● **Work order**
Retyping the data exactly is the task. Include every line.

● **The input**

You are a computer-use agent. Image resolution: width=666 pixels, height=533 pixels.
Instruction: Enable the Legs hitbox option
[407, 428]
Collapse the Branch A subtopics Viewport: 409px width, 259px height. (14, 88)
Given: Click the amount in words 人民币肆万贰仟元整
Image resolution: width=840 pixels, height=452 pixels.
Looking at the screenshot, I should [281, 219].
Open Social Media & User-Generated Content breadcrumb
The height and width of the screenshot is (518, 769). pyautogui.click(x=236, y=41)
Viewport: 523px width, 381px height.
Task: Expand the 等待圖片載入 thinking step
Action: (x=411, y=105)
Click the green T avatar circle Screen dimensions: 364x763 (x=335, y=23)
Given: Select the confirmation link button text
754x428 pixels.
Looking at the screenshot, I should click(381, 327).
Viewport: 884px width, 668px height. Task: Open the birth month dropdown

● **Expected answer**
You are a computer-use agent. Image resolution: width=666 pixels, height=533 pixels.
Instruction: Enable the Legs hitbox option
[407, 428]
Collapse the Branch A subtopics Viewport: 409px width, 259px height. (14, 88)
Given: Click the amount in words 人民币肆万贰仟元整
Image resolution: width=840 pixels, height=452 pixels.
Looking at the screenshot, I should [281, 219].
Open Social Media & User-Generated Content breadcrumb
The height and width of the screenshot is (518, 769). pyautogui.click(x=236, y=41)
Viewport: 523px width, 381px height.
Task: Expand the 等待圖片載入 thinking step
Action: (x=411, y=105)
Click the green T avatar circle Screen dimensions: 364x763 (x=335, y=23)
Given: Select the confirmation link button text
754x428 pixels.
Looking at the screenshot, I should click(381, 327).
Viewport: 884px width, 668px height. Task: Open the birth month dropdown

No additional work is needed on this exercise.